#### [TASK DIRECTIONS]
Review the material and extract every line in which the word "computer" occurs.

#### [DATA EXTRACT]

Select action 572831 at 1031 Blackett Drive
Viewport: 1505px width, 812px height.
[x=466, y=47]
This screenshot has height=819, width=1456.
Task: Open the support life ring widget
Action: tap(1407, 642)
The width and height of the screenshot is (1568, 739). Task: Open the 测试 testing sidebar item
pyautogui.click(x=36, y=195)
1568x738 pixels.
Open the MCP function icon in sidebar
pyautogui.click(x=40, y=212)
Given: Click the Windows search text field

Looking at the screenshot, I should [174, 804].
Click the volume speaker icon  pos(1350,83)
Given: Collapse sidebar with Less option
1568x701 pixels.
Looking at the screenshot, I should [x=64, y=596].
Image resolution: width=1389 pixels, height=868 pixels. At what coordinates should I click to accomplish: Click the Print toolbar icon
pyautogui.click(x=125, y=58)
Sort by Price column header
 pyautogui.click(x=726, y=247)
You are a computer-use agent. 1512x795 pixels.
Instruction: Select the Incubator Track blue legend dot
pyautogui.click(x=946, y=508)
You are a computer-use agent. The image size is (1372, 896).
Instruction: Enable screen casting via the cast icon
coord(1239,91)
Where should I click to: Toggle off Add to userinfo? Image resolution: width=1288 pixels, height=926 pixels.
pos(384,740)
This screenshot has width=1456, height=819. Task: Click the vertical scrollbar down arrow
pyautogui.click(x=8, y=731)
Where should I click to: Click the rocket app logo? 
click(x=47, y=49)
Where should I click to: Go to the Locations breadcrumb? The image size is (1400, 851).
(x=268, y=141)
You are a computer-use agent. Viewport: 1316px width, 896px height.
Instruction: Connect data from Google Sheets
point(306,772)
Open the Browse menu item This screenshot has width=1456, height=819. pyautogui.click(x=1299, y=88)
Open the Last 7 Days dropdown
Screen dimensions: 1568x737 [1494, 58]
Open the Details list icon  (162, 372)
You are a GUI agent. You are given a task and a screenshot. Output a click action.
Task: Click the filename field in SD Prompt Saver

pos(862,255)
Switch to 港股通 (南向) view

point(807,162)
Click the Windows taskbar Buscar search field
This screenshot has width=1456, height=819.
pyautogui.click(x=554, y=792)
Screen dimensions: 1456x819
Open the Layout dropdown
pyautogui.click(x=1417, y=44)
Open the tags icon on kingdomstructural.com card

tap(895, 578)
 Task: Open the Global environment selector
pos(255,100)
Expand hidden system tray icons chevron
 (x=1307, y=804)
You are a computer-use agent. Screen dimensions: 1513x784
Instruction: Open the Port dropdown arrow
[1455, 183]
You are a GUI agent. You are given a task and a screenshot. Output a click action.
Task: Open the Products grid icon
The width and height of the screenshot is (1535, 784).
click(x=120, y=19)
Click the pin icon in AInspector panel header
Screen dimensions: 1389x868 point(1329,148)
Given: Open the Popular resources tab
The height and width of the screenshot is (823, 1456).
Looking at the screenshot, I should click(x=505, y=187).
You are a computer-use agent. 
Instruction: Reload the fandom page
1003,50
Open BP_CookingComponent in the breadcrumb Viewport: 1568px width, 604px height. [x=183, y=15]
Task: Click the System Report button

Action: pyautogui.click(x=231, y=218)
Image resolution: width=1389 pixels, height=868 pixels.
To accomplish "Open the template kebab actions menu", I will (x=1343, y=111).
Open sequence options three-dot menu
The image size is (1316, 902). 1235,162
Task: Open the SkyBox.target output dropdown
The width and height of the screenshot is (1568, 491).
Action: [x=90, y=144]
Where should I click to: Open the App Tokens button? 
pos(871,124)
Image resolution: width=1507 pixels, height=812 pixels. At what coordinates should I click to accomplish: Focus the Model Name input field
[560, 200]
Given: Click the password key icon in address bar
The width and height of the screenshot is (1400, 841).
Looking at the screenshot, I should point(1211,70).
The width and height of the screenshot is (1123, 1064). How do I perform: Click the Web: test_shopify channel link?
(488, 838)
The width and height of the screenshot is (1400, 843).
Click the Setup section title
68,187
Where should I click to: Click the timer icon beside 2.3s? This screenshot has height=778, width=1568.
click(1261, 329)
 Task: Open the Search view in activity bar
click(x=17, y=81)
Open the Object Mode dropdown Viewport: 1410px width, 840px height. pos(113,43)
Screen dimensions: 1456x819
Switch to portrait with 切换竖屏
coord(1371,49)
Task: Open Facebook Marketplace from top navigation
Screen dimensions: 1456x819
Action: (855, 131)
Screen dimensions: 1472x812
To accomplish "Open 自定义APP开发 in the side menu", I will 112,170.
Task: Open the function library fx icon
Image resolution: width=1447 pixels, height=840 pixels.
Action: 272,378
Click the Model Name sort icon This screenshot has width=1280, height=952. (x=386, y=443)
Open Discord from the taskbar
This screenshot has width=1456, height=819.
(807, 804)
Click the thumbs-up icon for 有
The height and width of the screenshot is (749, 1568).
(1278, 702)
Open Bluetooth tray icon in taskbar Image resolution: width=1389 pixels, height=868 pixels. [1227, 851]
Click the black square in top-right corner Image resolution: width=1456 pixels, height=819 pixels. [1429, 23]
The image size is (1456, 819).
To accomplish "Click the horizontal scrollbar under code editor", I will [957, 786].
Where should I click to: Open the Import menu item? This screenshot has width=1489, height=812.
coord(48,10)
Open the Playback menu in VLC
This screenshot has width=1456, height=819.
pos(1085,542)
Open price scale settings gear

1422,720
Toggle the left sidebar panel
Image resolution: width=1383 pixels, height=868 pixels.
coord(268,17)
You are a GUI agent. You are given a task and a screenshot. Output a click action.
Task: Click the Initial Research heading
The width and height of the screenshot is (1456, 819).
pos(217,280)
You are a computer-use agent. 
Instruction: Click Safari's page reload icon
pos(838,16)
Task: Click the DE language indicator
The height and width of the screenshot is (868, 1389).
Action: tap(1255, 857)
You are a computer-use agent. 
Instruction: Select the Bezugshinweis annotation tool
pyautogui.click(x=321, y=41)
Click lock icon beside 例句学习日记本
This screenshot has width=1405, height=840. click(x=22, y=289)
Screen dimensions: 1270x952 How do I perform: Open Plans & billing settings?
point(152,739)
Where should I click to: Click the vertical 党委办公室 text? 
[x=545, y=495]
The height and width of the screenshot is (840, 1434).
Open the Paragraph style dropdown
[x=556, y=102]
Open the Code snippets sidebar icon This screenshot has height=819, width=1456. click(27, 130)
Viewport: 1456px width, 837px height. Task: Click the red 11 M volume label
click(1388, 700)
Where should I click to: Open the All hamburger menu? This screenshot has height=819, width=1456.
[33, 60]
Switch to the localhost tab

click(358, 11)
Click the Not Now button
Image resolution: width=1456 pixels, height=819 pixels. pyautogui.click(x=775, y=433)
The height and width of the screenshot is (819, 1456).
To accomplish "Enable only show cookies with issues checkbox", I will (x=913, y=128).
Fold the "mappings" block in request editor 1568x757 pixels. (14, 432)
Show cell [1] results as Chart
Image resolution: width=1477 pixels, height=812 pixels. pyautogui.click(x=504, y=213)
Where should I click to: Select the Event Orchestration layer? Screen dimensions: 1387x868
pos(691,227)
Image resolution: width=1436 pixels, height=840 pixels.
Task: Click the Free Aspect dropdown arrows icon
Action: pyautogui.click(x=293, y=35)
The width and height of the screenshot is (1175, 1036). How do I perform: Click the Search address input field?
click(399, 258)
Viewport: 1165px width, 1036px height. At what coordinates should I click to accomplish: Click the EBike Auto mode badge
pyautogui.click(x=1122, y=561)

#### [TASK RESPONSE]
You are a computer-use agent. 1512x795 pixels.
You are a computer-use agent. The image size is (1372, 896).
You are a computer-use agent. Viewport: 1316px width, 896px height.
You are a computer-use agent. Screen dimensions: 1513x784
You are a computer-use agent. 
You are a computer-use agent. 
You are a computer-use agent. 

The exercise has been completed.